There are also good comic turns from James Barron and Maxine Gregory as nauseating newly-weds. They’re just there to turn the screw of the ever-tightening plot; but everyone’s met couples like them, and they are suitably smug, irritating and fun to watch.
The humour is good-natured. You’d have to be supremely sensitive to object to Robert’s mildly racist outburst – especially since we’re clearly not invited to sympathise with his views (the joke is to poke fun at his outdated stereotyping), and if you can expect to go to the theatre without hearing any line of dialogue you find personally distasteful, then what is theatre for? Naturally, the show generates a greater number of laughs the more ridiculous the plot becomes, rendering the second half the most successful of the two.

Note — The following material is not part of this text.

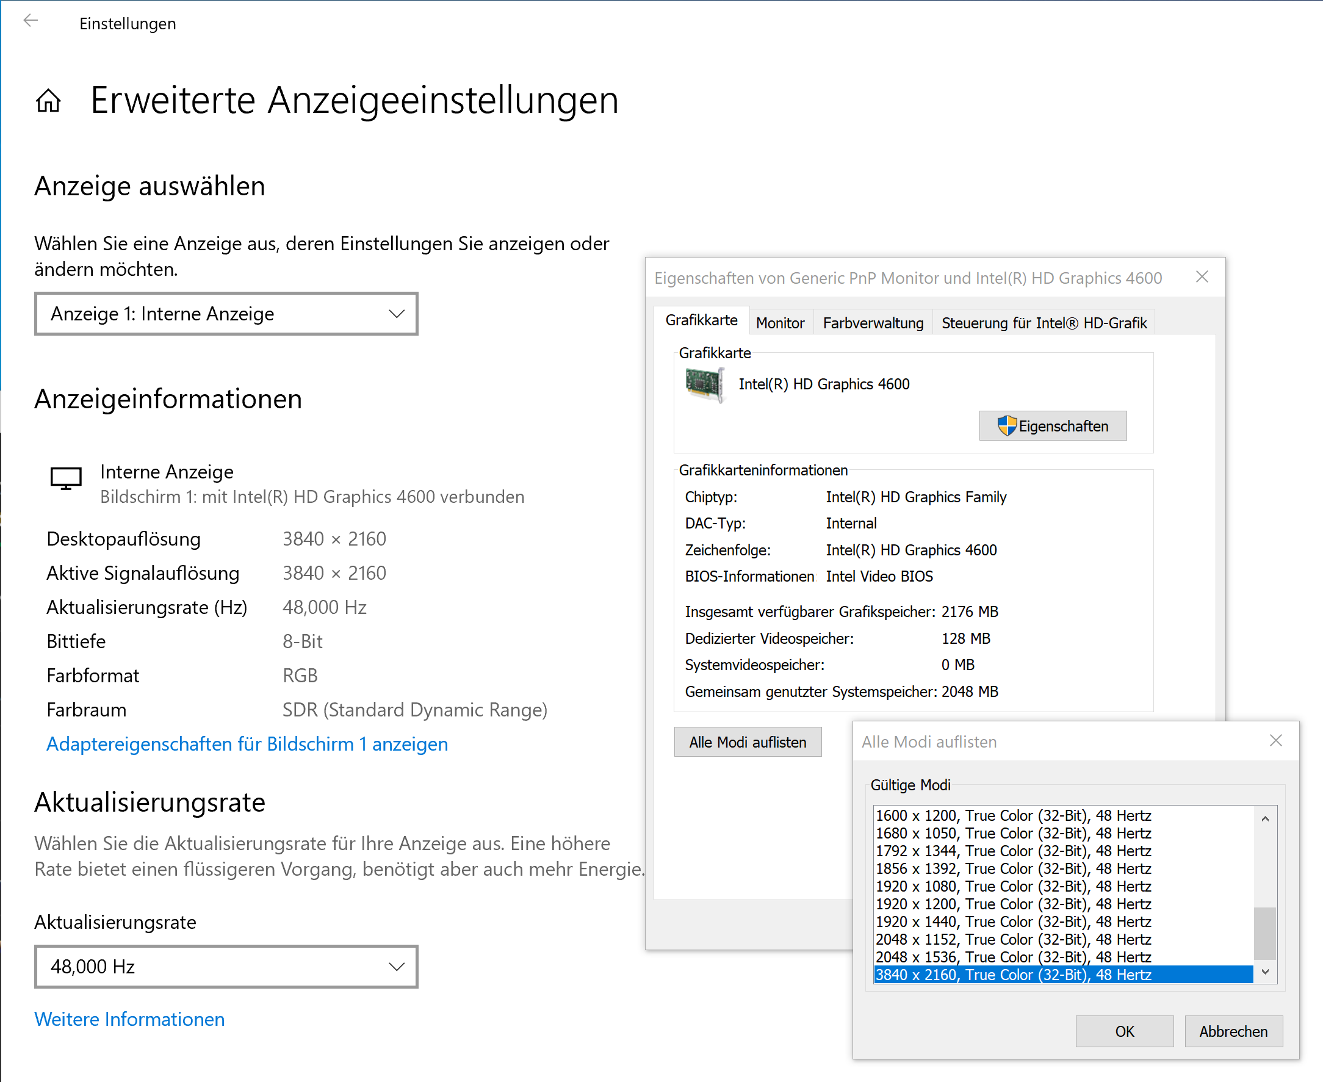The width and height of the screenshot is (1323, 1082).
Task: Click the monitor icon next to Interne Anzeige
Action: click(x=66, y=479)
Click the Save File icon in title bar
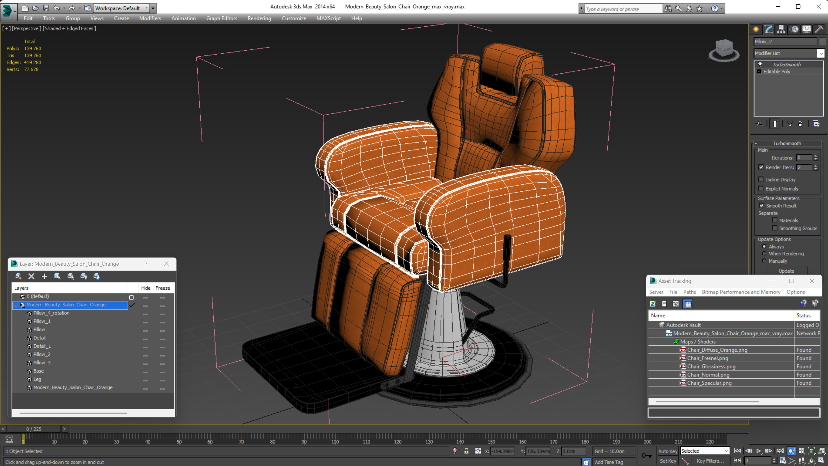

Since Last of the Duty Free is a farce, the show would be even better with a little running time shaved off and the pace cranked up a touch more. It takes a while for the plot to warm up, and there is some repetitious dialogue that bogs down a few scenes. Overall though, Last of the Duty Free is an enjoyable evening out, with some great jokes and a cast clearly having fun. It’s great to see them back together. Catch it whilst you can.